In other recent news, Crescent Biopharma has appointed Jan Pinkas, Ph.D., as its new chief scientific officer. Pinkas brings extensive experience in oncology drug development, notably in antibody-drug conjugates, which aligns with Crescent’s ongoing efforts in advancing its oncology pipeline. Meanwhile, GlycoMimetics has announced a 1-for-100 reverse stock split, set to take effect following its anticipated merger with Crescent Biopharma. This strategic move will significantly reduce GlycoMimetics’ outstanding common stock, although the total authorized common stock will remain unchanged.

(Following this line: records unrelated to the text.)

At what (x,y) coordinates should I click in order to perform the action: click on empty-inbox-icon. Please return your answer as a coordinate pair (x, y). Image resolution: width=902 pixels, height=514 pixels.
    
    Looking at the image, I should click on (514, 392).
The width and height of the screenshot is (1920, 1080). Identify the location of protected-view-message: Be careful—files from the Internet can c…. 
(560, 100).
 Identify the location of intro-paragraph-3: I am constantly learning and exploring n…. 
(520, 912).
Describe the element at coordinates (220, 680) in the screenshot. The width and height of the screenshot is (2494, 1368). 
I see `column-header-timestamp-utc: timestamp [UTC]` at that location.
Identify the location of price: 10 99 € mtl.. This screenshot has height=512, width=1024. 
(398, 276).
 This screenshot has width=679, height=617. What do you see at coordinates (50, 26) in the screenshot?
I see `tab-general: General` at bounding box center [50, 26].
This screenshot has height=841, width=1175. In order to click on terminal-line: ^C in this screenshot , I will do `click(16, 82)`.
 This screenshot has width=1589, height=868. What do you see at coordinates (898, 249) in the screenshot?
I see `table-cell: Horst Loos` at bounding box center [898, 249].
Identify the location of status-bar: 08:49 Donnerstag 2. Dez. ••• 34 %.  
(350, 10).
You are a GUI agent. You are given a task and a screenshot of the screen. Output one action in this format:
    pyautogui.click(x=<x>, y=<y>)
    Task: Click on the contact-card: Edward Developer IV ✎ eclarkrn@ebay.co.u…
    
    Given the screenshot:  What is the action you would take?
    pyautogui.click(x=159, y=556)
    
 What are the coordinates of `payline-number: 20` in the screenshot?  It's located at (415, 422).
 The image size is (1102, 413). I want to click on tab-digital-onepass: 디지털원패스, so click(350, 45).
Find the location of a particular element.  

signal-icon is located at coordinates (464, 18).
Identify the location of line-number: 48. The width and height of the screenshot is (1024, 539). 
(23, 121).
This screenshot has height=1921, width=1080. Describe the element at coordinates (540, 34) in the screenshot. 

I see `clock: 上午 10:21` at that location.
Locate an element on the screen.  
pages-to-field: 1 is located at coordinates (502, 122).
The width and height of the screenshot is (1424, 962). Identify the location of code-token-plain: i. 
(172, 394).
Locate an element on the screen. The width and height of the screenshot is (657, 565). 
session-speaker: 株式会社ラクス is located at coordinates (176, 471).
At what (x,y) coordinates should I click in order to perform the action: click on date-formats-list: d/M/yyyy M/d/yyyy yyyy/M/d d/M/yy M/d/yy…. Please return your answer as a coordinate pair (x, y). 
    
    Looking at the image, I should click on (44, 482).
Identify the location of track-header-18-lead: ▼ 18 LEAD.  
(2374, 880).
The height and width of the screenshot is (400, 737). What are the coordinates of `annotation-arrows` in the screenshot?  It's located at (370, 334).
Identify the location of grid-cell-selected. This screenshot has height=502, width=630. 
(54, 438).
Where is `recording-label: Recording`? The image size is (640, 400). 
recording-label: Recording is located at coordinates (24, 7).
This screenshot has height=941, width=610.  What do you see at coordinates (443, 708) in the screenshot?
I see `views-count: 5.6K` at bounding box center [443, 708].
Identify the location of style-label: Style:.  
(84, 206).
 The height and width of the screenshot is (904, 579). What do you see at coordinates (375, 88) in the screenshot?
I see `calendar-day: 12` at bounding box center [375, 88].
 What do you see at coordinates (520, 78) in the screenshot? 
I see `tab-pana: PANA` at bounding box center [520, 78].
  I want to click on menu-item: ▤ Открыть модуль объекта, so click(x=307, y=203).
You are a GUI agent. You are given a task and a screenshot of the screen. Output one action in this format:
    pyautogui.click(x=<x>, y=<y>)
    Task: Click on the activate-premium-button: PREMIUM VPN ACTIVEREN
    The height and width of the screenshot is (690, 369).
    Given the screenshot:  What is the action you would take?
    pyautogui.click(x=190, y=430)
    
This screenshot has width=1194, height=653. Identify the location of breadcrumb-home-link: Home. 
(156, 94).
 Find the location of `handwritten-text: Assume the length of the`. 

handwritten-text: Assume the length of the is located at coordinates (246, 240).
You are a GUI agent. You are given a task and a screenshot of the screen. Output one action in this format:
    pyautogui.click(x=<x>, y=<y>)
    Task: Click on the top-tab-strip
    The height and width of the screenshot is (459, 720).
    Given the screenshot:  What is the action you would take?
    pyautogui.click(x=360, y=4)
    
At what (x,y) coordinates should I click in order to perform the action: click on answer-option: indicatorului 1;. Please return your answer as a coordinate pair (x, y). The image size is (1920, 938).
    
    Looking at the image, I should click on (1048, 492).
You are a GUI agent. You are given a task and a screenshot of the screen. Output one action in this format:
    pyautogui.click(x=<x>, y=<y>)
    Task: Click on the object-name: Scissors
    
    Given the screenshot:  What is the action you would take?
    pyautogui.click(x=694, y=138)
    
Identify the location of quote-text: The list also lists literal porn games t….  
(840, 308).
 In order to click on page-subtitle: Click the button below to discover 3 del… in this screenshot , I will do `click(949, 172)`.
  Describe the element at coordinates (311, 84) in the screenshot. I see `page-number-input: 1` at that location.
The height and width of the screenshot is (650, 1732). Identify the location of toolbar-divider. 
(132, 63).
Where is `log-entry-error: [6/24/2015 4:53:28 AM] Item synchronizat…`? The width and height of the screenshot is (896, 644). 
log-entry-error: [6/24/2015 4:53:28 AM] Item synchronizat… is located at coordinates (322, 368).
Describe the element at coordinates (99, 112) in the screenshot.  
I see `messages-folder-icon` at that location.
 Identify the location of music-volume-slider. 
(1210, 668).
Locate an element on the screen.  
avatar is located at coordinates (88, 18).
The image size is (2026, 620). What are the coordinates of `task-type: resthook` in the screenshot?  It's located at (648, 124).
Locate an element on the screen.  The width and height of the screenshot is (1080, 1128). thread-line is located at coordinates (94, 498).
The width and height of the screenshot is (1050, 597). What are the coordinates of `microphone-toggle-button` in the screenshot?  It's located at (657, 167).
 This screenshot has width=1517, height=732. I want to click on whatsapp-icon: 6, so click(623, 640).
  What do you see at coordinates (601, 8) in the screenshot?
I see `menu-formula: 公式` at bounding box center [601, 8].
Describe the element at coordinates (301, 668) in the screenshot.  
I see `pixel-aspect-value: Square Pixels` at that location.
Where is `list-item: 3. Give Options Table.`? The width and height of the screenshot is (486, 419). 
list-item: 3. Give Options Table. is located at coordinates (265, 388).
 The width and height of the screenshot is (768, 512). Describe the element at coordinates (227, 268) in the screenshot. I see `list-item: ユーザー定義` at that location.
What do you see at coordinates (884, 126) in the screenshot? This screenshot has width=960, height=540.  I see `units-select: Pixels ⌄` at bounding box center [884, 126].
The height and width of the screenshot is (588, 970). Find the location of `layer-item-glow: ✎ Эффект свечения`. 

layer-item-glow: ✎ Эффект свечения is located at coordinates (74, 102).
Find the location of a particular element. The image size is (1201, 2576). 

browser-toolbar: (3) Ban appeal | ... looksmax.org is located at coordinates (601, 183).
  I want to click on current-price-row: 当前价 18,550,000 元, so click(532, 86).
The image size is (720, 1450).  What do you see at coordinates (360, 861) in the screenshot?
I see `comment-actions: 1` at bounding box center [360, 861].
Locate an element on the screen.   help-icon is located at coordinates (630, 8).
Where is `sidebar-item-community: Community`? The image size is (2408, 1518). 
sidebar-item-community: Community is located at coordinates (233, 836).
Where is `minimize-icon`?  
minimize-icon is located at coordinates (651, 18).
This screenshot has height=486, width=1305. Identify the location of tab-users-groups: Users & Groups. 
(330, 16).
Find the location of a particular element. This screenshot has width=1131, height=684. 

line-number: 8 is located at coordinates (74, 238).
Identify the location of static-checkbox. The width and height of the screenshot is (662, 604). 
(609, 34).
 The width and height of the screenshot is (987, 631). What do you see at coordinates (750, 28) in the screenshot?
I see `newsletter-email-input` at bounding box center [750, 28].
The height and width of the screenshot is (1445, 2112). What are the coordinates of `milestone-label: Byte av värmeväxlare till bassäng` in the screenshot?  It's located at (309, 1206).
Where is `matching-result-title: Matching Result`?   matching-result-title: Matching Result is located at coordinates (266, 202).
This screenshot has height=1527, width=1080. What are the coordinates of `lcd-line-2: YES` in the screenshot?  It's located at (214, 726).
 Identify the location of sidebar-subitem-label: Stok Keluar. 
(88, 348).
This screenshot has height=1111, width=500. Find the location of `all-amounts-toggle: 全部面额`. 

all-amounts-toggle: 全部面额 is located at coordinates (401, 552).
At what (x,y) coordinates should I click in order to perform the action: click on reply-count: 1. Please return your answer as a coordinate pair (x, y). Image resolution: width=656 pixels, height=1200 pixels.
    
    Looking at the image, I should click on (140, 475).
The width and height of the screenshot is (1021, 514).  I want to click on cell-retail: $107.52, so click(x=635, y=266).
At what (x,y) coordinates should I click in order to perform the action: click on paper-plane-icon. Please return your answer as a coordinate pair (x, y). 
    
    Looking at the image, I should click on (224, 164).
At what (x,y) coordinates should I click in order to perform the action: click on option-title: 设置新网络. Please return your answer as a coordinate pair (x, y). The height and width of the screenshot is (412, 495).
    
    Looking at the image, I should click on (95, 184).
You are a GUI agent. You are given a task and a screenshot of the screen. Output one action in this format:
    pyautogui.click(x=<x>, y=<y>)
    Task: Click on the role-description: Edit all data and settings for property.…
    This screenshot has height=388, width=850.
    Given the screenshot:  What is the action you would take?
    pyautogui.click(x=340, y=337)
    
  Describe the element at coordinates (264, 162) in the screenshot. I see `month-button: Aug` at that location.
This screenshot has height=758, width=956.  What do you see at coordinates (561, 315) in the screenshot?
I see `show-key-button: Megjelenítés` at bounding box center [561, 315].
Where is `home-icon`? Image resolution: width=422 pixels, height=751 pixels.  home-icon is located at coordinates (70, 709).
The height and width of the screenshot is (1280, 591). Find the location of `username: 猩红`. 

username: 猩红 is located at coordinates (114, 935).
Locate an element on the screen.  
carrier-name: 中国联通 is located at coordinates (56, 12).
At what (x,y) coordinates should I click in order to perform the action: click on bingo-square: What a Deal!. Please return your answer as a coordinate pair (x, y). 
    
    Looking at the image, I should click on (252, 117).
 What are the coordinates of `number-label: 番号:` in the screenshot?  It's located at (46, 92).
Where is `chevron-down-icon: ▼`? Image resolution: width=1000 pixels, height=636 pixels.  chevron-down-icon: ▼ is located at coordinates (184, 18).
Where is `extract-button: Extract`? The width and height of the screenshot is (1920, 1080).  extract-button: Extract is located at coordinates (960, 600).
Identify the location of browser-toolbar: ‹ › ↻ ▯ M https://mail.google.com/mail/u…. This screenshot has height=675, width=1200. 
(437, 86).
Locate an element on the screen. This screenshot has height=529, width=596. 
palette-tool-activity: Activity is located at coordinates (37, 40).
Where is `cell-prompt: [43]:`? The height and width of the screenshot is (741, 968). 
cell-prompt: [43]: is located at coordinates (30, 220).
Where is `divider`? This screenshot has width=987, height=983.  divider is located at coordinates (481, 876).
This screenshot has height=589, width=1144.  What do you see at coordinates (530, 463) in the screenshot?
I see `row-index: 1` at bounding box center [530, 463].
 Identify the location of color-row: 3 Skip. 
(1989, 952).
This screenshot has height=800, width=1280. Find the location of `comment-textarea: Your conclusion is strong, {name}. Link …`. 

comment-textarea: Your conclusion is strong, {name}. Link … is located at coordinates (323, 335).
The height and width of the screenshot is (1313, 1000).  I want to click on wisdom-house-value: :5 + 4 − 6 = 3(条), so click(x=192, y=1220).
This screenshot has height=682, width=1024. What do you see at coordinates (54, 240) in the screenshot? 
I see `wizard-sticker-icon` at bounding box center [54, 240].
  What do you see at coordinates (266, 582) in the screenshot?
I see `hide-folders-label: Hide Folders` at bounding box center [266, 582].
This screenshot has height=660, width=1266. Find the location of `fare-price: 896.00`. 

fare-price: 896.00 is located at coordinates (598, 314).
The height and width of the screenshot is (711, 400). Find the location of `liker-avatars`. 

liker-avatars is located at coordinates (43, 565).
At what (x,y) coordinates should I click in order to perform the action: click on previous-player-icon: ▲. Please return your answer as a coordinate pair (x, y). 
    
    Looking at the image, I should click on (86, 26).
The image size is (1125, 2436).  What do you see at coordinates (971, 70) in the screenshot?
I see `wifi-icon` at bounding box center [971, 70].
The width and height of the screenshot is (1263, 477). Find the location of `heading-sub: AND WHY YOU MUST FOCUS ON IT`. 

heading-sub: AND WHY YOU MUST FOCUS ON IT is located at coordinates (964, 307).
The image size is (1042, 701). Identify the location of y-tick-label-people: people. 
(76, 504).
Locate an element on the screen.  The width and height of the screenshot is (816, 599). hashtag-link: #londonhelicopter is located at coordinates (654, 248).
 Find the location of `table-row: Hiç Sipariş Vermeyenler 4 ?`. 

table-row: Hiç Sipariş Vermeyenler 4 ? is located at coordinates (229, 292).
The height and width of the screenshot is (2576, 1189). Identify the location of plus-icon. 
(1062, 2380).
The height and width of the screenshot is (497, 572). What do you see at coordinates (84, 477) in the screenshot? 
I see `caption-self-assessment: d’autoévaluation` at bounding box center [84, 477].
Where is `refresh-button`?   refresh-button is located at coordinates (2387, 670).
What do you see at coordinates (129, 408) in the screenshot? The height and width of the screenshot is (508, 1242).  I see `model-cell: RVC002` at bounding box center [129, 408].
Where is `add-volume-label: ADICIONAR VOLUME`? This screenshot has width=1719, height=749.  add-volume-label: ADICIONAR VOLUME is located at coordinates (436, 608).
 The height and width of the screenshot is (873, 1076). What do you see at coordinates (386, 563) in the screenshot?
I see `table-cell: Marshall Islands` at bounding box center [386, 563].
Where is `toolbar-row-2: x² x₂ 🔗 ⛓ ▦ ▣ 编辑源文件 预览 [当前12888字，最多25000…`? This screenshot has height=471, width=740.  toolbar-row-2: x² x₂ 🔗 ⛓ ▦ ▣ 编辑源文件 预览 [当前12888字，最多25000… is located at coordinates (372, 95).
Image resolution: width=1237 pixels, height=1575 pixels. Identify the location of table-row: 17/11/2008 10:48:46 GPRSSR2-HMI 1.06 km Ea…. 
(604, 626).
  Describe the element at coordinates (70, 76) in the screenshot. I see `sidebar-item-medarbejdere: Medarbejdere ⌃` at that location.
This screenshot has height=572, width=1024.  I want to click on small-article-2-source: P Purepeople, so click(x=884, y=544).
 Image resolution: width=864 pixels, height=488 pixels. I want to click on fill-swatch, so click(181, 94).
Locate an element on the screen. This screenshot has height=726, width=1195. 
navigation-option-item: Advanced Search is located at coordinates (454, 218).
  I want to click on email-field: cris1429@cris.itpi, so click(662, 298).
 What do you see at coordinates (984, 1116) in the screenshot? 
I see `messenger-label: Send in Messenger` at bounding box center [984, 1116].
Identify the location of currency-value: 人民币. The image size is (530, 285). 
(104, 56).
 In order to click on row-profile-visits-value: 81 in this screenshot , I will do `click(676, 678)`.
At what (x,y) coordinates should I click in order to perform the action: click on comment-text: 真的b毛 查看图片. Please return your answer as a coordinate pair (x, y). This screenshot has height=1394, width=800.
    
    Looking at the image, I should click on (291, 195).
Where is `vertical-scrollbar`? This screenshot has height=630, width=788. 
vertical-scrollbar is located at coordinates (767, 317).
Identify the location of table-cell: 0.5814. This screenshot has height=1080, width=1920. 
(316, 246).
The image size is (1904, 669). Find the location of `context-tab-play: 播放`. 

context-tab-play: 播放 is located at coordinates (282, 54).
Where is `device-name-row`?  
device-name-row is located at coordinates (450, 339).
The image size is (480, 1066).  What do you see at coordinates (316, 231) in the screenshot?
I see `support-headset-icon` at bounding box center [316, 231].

Furthermore, GlycoMimetics has amended its merger agreement with Crescent Biopharma, as detailed in a recent 8-K filing with the SEC. The amendment includes adjustments to the exchange ratio for Crescent’s restricted stock units and clarifies voting mechanisms related to GlycoMimetics’ Series A Non-Voting Convertible Preferred Stock. The merger is structured as a stock-for-stock transaction, with Crescent shareholders expected to receive approximately 15.4192 shares of GlycoMimetics common stock for each Crescent share. Upon completion, Crescent security holders are anticipated to own about 97.4% of the merged entity, while GlycoMimetics shareholders will hold around 2.6%.

The SEC has yet to approve the securities involved in this transaction, and the merger remains subject to customary closing conditions. Investors are encouraged to review the Registration Statement on Form S-4 filed by GlycoMimetics for further details.